I know there is a thin line between stating reality and making excuses, but there is a line. I don't want to dismiss problems as being unsolvable, but I think there is room for calling things as they are and not sitting in an endless cloud of idealism where no true changes are made.
I have sat through countless seminars and meetings in my 15 years as a teacher where the presenter insists that we can have across the board success with students. If curriculum is done right, if the instruction is delivered properly, if the environment is correct, etc... then EVERY child will succeed.
Do you notice anything missing in the equation?
The child's responsibility.
However, if you say that, you will be accused of making excuses. After all, if the child is unmotivated, then it is the teacher's job to motivate the student. As far as these theorists are concerned, the child plays no role in his or her outcome.

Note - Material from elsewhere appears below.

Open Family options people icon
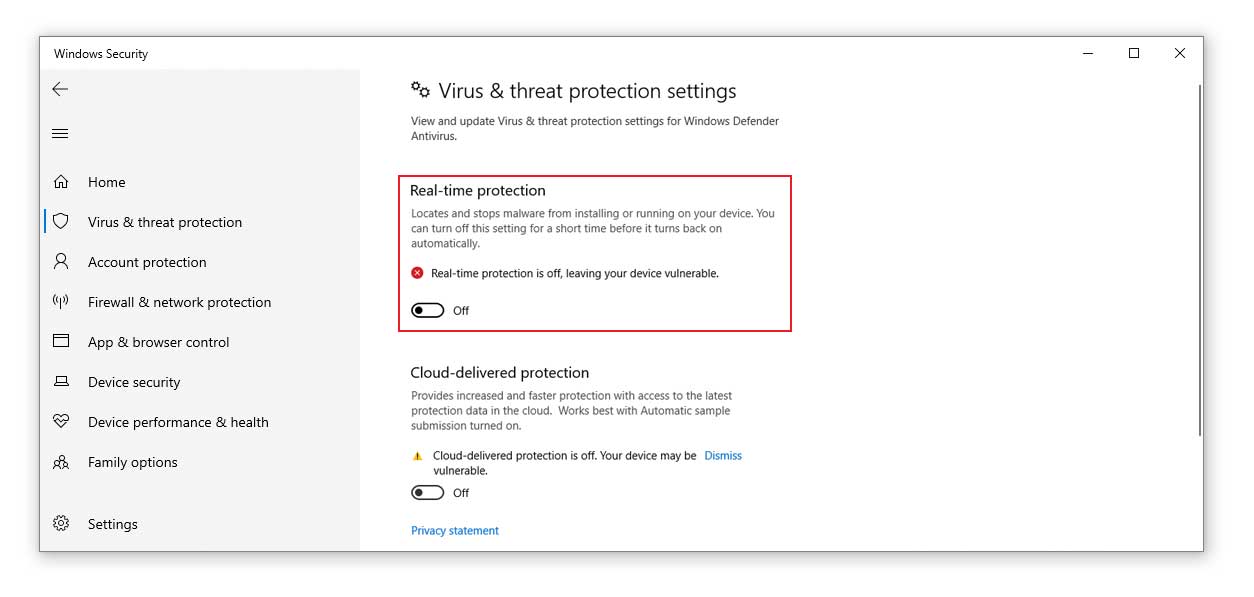 (x=61, y=462)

From personal experience, I reject this premise. I was the classic trouble maker as a boy. I never got anything above a C prior to 10th grade. School was at the bottom of a short list of meaningless priorities. Looking back, I recognize that many of my teachers did all that they could. They employed the right strategies, they cared, they intervened... yada, yada, yada. I simply didn't want to do it. Period. End of story.
They were powerless.
In the summer prior to my 10th grade year, that all changed. Perhaps someday on this blog I will write out my testimony. Suffice to say, I saw de' light.
I came back the first quarter of my 10th grade year and nailed 4 A's and two B's. My teachers and principal were shocked, but they had nothing to do with my turnaround. I pulled those grades because I wanted to. Period. End of story.
I believe I must do ALL that I can to help my students, but they must put forth effort. Their will affects their destiny. Like the ghosts and the Bright Ones in Lewis's The Great Divorce, the student can put nearly all of their weight on me but they must still walk.
If we take all responsibility in the equation away from the students, should we then be surprised if they approach life irresponsibly?